Another problem has to do with the essential bias of the data fabric--namely, its bias in favor of data access, as against data management. To cite one example, Gartner’s notion of data fabric is of a technology infrastructure used to access and move data This bias is a feature, not a bug, of the data fabric: it is a useful means of simplifying access to data--for example, data that is dispersed across multiple resources and accessed by APIs. It is especially useful as an integration technology for distributed application workflows, as in application modernization or digital transformation efforts.
However, this usefulness is always in tension with the priority of managing data.
The thing is, we do not manage data solely to govern or control it; we manage data when we design schemes to preserve data history, or when we optimize data structures in order to improve performance for different types of workloads. We manage data whenever we create replicable, reusable data flows, as well as replicable, reusable data cleansing and conditioning routines.
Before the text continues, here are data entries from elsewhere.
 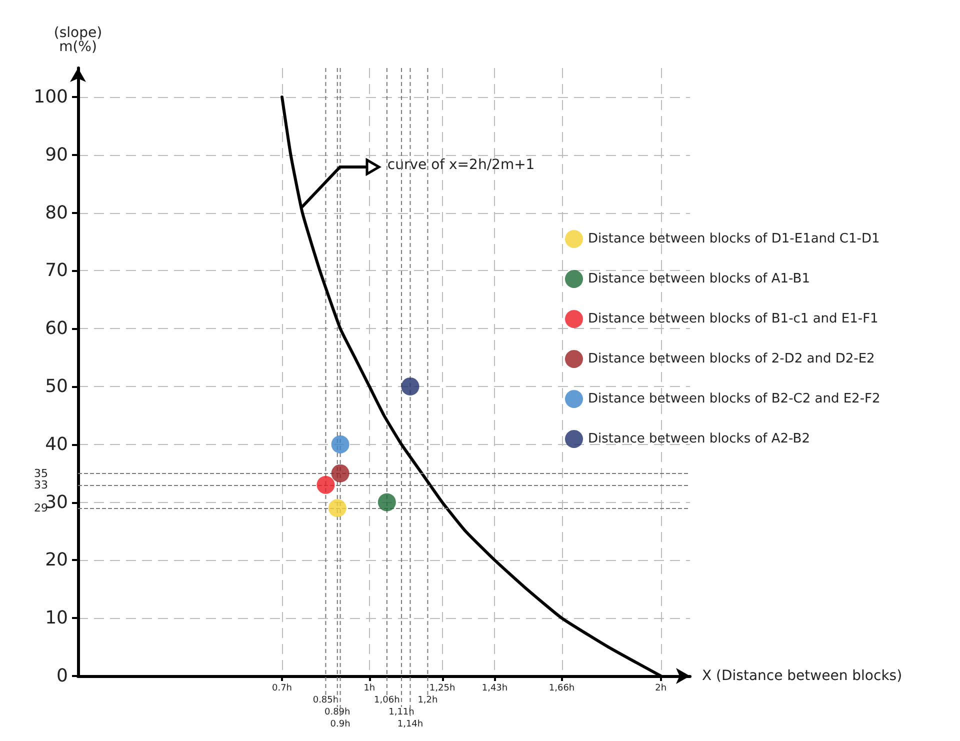 I want to click on y-tick-label: 90, so click(x=56, y=155).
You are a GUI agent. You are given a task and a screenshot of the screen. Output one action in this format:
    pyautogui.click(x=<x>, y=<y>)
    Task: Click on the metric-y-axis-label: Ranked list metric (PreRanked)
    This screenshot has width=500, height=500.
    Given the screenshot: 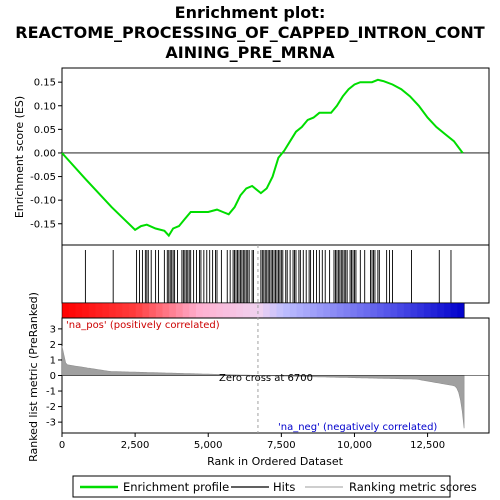 What is the action you would take?
    pyautogui.click(x=34, y=377)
We manage data when we implement data versioning capabilities, or when we define objective standards for the production of the cleansed, consistent data used to support decision-making, planning, forecasting and other activities. The data fabric is frequently positioned as a disruptive, zero-sum architecture--a means of eliminating centralized repositories, or of shrugging off onerous data management tools, policies and practices. It is more helpful to conceive of it as a both-and proposition--a complement to, not a replacement for, data management tools, practices and concepts.